National Trust garden teams have just conducted their annual flower count for Valentine’s Day and although this year spring seems to be on the way, just as we would normally expect, but what is noticeable is how many scented plants are out in flower at this early time of year.
National Trust gardeners reported 1,737 plants blooming in this year’s 12th annual Valentine’s Flower count, 34% down on last year’s figure of 2,644. Although numbers are down on 2016, they are still higher than the previous three years.
For the second year running, Saltram had the highest number of flowers recorded with 176 blooms (193 in 2016).

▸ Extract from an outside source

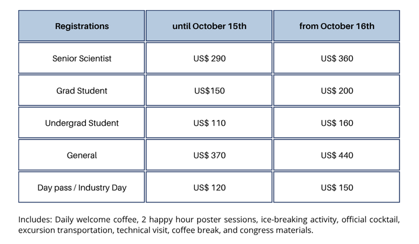Click Grad Student early price US$150
The height and width of the screenshot is (244, 419).
[x=210, y=91]
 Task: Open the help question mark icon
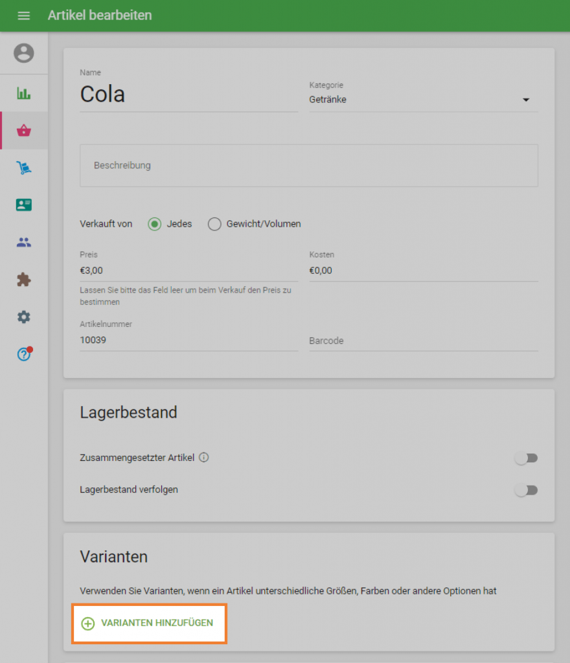tap(24, 354)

The snowdrop has been voted the top spring flower for the fourth year running in a survey run with National Trust supporters on social media. The gardens at Cotehele, Lanhydrock, Kingston Lacy and Saltram have been voted the most popular places to see spring blooms.
The more normal and cautious approach of spring than in previous years does mean we can enjoy the early flowering plants for a bit longer as the cooler conditions will help extend the flowering season of the earlier blooms, this is reflected in the lower numbers in this year’s count. With later flowering plants on hold for warmer sunnier conditions
Ian Wright, National Trust Garden’s Advisor in the South West said: ‘Our gardens are full of buds ready to burst into flower, but spring isn’t here quite yet, but when it does it will be a good one.
‘Alongside the usual signature plants of spring we are seeing such as Magnolias, Camellias and Rhododendrons, what is often over looked is the amount of plants that have highly scented flowers at this early time of the year.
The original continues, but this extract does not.